Data excerpts
*** Block opens ***
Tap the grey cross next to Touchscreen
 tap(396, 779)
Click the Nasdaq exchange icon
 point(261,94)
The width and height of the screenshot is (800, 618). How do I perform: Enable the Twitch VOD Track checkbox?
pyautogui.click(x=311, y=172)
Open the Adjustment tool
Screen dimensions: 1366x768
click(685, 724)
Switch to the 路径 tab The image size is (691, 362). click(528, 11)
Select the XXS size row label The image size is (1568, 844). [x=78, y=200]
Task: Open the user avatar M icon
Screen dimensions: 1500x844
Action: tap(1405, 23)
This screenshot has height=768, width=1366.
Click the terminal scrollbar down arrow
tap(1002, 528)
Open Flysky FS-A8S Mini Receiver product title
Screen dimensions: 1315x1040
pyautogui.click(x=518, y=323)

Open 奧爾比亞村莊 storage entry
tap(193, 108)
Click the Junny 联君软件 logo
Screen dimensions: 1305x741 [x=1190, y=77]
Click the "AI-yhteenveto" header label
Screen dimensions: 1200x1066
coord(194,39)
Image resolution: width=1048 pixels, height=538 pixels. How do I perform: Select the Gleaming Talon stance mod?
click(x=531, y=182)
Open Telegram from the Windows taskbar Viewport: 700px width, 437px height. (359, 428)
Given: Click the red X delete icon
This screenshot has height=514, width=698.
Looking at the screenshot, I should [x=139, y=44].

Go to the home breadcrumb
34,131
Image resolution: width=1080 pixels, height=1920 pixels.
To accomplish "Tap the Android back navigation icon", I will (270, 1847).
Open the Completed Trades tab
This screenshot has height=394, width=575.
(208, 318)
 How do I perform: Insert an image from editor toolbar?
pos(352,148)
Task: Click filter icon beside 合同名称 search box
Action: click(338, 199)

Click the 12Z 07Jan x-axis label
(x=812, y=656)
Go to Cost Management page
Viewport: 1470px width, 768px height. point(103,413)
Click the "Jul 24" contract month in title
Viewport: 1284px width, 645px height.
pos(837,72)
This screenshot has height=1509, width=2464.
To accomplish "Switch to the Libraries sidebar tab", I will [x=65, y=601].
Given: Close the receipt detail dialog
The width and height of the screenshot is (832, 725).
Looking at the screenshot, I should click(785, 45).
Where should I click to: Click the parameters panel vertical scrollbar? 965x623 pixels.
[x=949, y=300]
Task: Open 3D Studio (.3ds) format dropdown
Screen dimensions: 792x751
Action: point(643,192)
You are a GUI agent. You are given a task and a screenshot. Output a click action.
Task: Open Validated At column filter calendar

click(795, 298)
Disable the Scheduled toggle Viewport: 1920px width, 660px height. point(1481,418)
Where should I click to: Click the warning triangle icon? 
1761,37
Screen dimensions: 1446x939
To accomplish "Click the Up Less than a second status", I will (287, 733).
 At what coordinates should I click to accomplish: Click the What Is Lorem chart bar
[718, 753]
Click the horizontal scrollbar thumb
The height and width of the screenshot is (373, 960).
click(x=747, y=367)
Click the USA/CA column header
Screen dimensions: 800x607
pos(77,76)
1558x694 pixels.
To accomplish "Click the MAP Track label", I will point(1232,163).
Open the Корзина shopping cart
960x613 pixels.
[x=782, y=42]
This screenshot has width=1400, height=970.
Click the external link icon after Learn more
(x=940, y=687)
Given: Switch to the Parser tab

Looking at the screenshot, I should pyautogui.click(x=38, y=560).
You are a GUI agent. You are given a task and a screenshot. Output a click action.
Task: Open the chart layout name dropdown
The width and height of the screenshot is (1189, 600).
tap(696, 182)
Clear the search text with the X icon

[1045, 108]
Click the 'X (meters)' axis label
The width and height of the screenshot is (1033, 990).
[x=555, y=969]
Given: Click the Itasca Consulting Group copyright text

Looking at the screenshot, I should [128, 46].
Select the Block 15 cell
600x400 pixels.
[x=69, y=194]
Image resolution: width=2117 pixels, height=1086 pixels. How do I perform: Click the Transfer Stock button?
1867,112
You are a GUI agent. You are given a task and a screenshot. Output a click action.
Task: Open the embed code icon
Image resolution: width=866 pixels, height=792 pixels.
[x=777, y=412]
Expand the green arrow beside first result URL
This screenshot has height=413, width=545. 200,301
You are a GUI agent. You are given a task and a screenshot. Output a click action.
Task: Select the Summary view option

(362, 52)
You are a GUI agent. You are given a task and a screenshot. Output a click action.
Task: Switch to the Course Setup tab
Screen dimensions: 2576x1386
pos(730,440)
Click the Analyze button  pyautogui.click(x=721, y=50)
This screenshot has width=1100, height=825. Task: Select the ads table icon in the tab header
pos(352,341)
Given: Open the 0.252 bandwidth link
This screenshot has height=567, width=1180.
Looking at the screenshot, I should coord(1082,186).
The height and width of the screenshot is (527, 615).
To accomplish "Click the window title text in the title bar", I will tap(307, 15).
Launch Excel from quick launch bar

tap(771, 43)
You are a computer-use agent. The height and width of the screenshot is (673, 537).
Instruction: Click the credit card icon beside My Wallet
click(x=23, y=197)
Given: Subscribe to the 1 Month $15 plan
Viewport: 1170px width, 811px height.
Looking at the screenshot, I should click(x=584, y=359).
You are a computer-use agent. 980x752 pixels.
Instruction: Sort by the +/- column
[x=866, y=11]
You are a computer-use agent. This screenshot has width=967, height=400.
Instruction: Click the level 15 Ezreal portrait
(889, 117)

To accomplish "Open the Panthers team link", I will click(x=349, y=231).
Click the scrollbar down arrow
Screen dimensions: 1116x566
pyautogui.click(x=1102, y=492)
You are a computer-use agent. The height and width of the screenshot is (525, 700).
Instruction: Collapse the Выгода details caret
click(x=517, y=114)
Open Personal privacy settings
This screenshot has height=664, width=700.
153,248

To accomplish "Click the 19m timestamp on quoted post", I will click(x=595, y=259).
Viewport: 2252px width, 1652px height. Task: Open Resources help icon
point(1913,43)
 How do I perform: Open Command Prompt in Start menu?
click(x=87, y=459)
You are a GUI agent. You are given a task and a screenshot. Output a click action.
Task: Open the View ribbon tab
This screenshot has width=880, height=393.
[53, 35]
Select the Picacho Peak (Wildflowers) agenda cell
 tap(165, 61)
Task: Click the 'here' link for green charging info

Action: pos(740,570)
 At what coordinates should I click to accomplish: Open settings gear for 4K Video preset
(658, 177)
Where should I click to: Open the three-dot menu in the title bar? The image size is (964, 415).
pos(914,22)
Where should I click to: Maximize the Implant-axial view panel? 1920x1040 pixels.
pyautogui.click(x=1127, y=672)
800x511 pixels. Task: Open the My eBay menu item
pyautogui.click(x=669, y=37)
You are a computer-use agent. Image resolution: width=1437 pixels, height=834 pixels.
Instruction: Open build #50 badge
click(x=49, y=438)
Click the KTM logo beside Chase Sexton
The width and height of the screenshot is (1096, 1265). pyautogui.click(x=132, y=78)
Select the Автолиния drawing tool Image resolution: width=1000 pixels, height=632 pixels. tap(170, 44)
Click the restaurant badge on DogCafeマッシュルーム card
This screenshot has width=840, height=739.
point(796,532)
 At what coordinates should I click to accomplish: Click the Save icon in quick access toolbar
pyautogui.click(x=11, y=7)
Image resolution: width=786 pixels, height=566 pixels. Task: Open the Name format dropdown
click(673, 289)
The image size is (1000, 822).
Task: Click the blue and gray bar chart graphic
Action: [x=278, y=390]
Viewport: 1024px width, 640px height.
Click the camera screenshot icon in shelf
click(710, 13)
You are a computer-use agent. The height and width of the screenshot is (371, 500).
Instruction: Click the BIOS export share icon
*** Block closes ***
→ **To do**: Lines containing the word "computer" must be found in the data above and copied.

→ **Solved problem**:
You are a computer-use agent. The height and width of the screenshot is (673, 537).
You are a computer-use agent. 980x752 pixels.
You are a computer-use agent. This screenshot has width=967, height=400.
You are a computer-use agent. The height and width of the screenshot is (525, 700).
You are a computer-use agent. Image resolution: width=1437 pixels, height=834 pixels.
You are a computer-use agent. The height and width of the screenshot is (371, 500).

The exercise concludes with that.